Consignes >>
1: D'après le texte sur le code Lieber, à quelles fins les stratèges des deux camps employèrent-ils le chemin de fer pendant la guerre civile ? Dressez-en la liste complète.
2: Poursuivez le texte sur le code Lieber à partir de sa dernière phrase.

Texte à lire >>
Guerre et paix - le code Lieber-Lincoln

Dernière mise à jour : 6 sept. 2022

Pour la conduite des armées sur le terrain

Abraham Lincoln, 16e président des É.-U., 1860-65



La guerre existe. Réalité inéluctable? Certains le croient. Plutôt que d’essayer vainement de la faire disparaître disent-ils, on devait, plutôt tenter d’établir quels seraient les comportements les plus « civilisés » au cours de ces périodes de violence.


Il est étonnant de constater que celle que l’on appela la « Première Guerre moderne » se soit déroulée sur le sol américain et non en Europe où pourtant on « guerroyait » ferme depuis des centaines d’années. À partir de 1860, en effet, les États-Unis, qui comptaient alors plus de 31 millions d’habitants, se livrèrent une guerre civile dont la durée et la violence surprirent l’Europe.


On y fit pour la première fois usage du chemin de fer comme outil de guerre. Cette invention britannique ne datait que de 1830. Mais déjà en 1860, l’Union (le Nord) bénéficiait de 35 420 km de rails et les Confédérés (le Sud), de 13 680 km.

Bien que les largeurs de ces rails n’étaient pas encore standardisées et que les réseaux n’étaient pas toujours reliés entre eux, les stratèges de deux côtés ne mirent pas longtemps à les adapter et à les utiliser pour le transport des soldats, des armes, des munitions, du ravitaillement des troupes et de l’évacuation des blessés. Le transport de l’artillerie lourde suivit rapidement. Le chemin de fer venait d'accélérer profondément la cadence de la guerre.


Devant l’importance du conflit et le nombre important de soldats impliqués, le Congrès américain, sous la présidence d’Abraham Lincoln, adopta un code de conduite dont le nom officiel était : « Code for the Government of Armies in the Field » (code pour la conduite des armées sur le terrain). Ce code fut plus connu sous le nom abrégé de « code Lieber », du nom de Francis Lieber, le juriste, philosophe politique et universitaire germano-américain (1798-1872) qui en a dirigé la rédaction pour le gouvernement.

Entrées >>

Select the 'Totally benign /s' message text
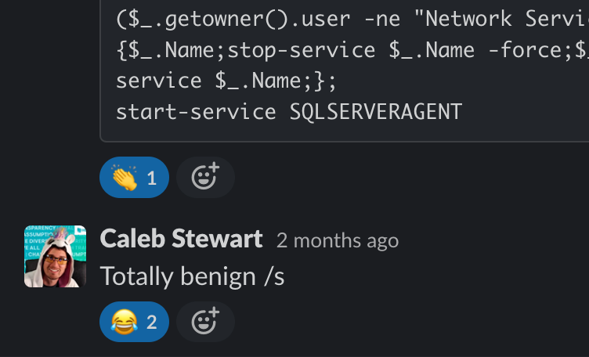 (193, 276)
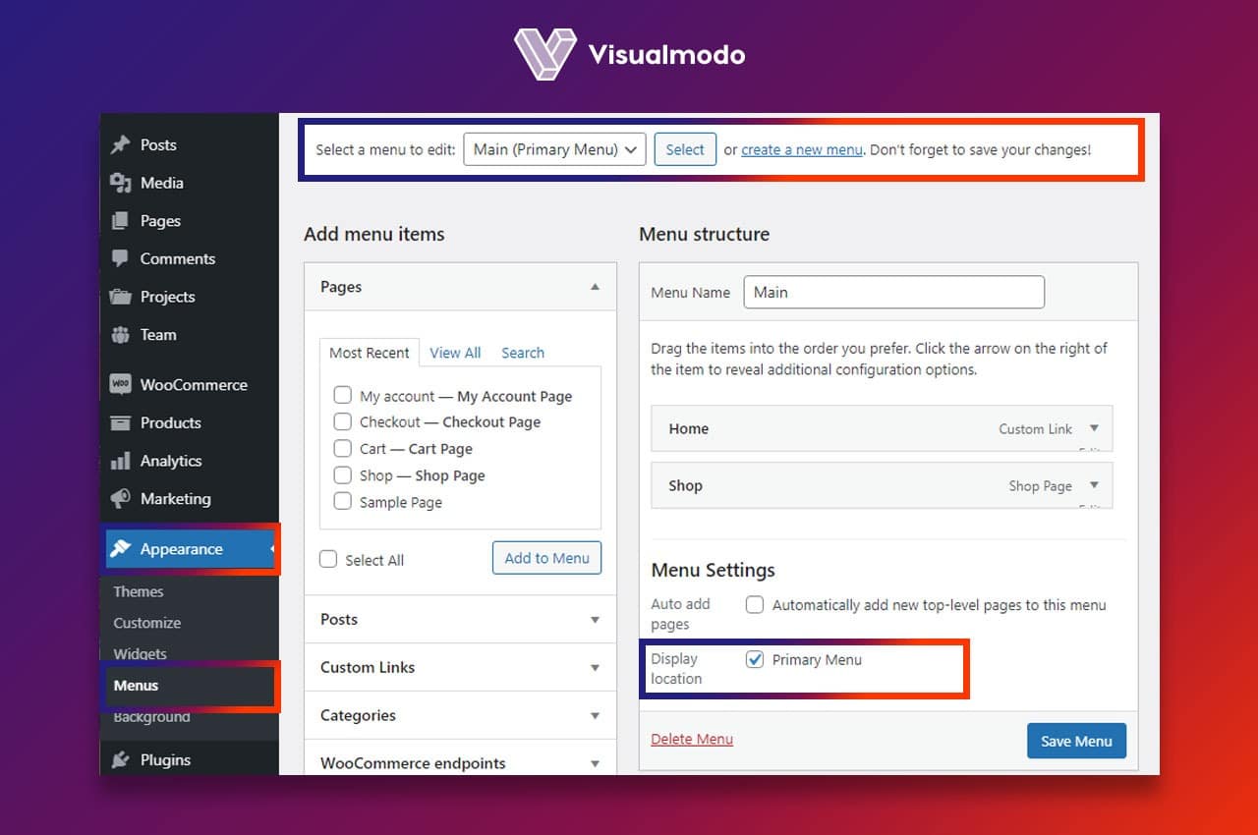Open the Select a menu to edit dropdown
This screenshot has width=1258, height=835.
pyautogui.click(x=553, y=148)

Réponses par consigne >>
1:
- Le transport des soldats
- Le transport des armes
- Le transport des munitions
- Le ravitaillement des troupes
- L'évacuation des blessés
- Le transport de l'artillerie lourde

2:
Puisqu’il a été requis et promulgué en 1863 par le 16e président américain, Abraham Lincoln (1860-1865), je crois que ce dernier aurait mérité qu’on le lui en attribue la paternité. C’est pourquoi je me suis permis d’ajouter son nom et de l’appeler le « code Lieber-Lincoln ».


Francis Lieber qui allait devenir le premier professeur d’histoire et de science politique de la célèbre université Columbia à New York codifia donc, dans un texte de 157 articles, la loi martiale, la juridiction militaire, le traitement des espions, des traîtres et celui des prisonniers de guerre.

Bien que plusieurs de ces mesures étaient déjà appliquées lors des guerres en Europe, c’est la première fois qu’on les regroupait sous cette forme succincte et complète. Et le code comportait également des innovations et précisions bienvenues. En voici quelques extraits particulièrement intéressants :


Dès l’article 1, il est établi que les prisonniers de guerre ne peuvent pas être exécutés, une position conforme à celle qui fut établit plus tard lors de la première convention de Genève.

L’article 4 mérite également notre attention. Elle se lit ainsi: « … L’oppression militaire n’est pas la loi martiale, c’est l’abus de pouvoir conféré par la loi. La loi martiale étant sanctionnée par la force militaire, il appartient à ceux qui l’administrent d’être strictement guidés par les principes de justice, d’honneur et d’humanité. – vertus qui conviennent au soldat plus encore qu’à tout autre homme, pour la raison même qu’il possède la puissance des armes contre des êtres désarmés »


L’article 11 concernant les représailles apporte aussi des nuances importantes. Le texte explique : « Le droit de guerre n’interdit pas seulement toute cruauté ou mauvaise foi concernant les engagements conclus avec l’ennemi durant la guerre, mais aussi la rupture des stipulations contractées solennellement par les belligérants en temps de paix et manifestement destinées à demeurer en vigueur en cas de guerre entre les puissances contractantes. Il interdit toute extorsion ou autre transaction en vue d’intérêts individuels; tout acte de vengeance privé ou complicité dans de tels actes. Les infractions à cette règle seront sévèrement punies, spécialement si elles ont été commises par des officiers. »


À l’article 15 où sont détaillés quantité de gestes de guerre destructrice, le code prend soin de terminer l’article par l’avis suivant :


« … Ceux qui prennent les armes l’un contre l’autre dans une guerre publique ne cessent pas d’être, pour autant, des êtres moraux, responsables vis-à-vis l’un de l’autre et de Dieu. »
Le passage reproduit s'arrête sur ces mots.